TASK REQUIREMENTS ::
All of the records must be repeated exactly as they read.
Segment Start: DATA SHOWN
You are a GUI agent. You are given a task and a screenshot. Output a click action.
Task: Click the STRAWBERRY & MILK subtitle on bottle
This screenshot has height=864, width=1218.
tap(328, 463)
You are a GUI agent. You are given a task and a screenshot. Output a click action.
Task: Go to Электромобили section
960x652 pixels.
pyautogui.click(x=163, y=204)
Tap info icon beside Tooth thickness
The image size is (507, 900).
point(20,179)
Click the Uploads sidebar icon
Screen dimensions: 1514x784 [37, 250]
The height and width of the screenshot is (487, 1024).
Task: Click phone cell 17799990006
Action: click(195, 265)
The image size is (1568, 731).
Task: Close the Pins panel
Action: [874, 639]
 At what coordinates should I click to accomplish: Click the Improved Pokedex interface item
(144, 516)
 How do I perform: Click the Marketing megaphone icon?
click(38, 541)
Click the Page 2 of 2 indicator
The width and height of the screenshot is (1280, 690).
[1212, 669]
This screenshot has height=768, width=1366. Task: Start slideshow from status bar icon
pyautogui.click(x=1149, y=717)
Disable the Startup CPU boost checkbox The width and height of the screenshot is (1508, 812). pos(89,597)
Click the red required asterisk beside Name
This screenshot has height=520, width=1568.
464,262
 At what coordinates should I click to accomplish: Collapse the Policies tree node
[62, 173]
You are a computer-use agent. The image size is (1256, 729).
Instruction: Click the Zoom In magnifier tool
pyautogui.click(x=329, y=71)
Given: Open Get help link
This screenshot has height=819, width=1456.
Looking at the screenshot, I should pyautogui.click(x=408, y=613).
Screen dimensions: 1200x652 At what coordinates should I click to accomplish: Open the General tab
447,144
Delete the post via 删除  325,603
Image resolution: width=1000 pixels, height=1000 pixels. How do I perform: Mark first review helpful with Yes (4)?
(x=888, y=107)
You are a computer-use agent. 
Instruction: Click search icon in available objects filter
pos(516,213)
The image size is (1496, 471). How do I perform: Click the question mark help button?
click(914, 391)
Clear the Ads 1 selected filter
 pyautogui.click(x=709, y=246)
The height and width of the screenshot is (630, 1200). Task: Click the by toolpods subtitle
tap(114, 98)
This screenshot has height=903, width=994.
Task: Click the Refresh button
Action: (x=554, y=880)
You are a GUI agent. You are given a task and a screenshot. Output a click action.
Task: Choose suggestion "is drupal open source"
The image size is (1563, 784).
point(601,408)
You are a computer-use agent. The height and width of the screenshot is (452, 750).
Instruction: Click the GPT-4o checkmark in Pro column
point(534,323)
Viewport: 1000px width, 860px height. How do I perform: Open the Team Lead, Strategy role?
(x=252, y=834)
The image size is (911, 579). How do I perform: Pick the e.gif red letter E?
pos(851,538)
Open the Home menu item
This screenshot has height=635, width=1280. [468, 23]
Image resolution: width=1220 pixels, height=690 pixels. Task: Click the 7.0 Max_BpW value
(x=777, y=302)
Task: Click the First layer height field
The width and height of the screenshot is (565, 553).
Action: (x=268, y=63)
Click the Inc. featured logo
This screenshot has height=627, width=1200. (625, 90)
Segment End: DATA SHOWN
RESPONSE TO THIS TASK ::
You are a GUI agent. You are given a task and a screenshot. Output a click action.
Task: Click the STRAWBERRY & MILK subtitle on bottle
This screenshot has height=864, width=1218.
tap(328, 463)
You are a GUI agent. You are given a task and a screenshot. Output a click action.
Task: Go to Электромобили section
960x652 pixels.
pyautogui.click(x=163, y=204)
Tap info icon beside Tooth thickness
The image size is (507, 900).
point(20,179)
Click the Uploads sidebar icon
Screen dimensions: 1514x784 [37, 250]
The height and width of the screenshot is (487, 1024).
Task: Click phone cell 17799990006
Action: click(195, 265)
The image size is (1568, 731).
Task: Close the Pins panel
Action: [874, 639]
 At what coordinates should I click to accomplish: Click the Improved Pokedex interface item
(144, 516)
 How do I perform: Click the Marketing megaphone icon?
click(38, 541)
Click the Page 2 of 2 indicator
The width and height of the screenshot is (1280, 690).
[1212, 669]
This screenshot has height=768, width=1366. Task: Start slideshow from status bar icon
pyautogui.click(x=1149, y=717)
Disable the Startup CPU boost checkbox The width and height of the screenshot is (1508, 812). pos(89,597)
Click the red required asterisk beside Name
This screenshot has height=520, width=1568.
464,262
 At what coordinates should I click to accomplish: Collapse the Policies tree node
[62, 173]
You are a computer-use agent. The image size is (1256, 729).
Instruction: Click the Zoom In magnifier tool
pyautogui.click(x=329, y=71)
Given: Open Get help link
This screenshot has height=819, width=1456.
Looking at the screenshot, I should pyautogui.click(x=408, y=613).
Screen dimensions: 1200x652 At what coordinates should I click to accomplish: Open the General tab
447,144
Delete the post via 删除  325,603
Image resolution: width=1000 pixels, height=1000 pixels. How do I perform: Mark first review helpful with Yes (4)?
(x=888, y=107)
You are a computer-use agent. 
Instruction: Click search icon in available objects filter
pos(516,213)
The image size is (1496, 471). How do I perform: Click the question mark help button?
click(914, 391)
Clear the Ads 1 selected filter
 pyautogui.click(x=709, y=246)
The height and width of the screenshot is (630, 1200). Task: Click the by toolpods subtitle
tap(114, 98)
This screenshot has height=903, width=994.
Task: Click the Refresh button
Action: (x=554, y=880)
You are a GUI agent. You are given a task and a screenshot. Output a click action.
Task: Choose suggestion "is drupal open source"
The image size is (1563, 784).
point(601,408)
You are a computer-use agent. The height and width of the screenshot is (452, 750).
Instruction: Click the GPT-4o checkmark in Pro column
point(534,323)
Viewport: 1000px width, 860px height. How do I perform: Open the Team Lead, Strategy role?
(x=252, y=834)
The image size is (911, 579). How do I perform: Pick the e.gif red letter E?
pos(851,538)
Open the Home menu item
This screenshot has height=635, width=1280. [468, 23]
Image resolution: width=1220 pixels, height=690 pixels. Task: Click the 7.0 Max_BpW value
(x=777, y=302)
Task: Click the First layer height field
The width and height of the screenshot is (565, 553).
Action: (x=268, y=63)
Click the Inc. featured logo
This screenshot has height=627, width=1200. (625, 90)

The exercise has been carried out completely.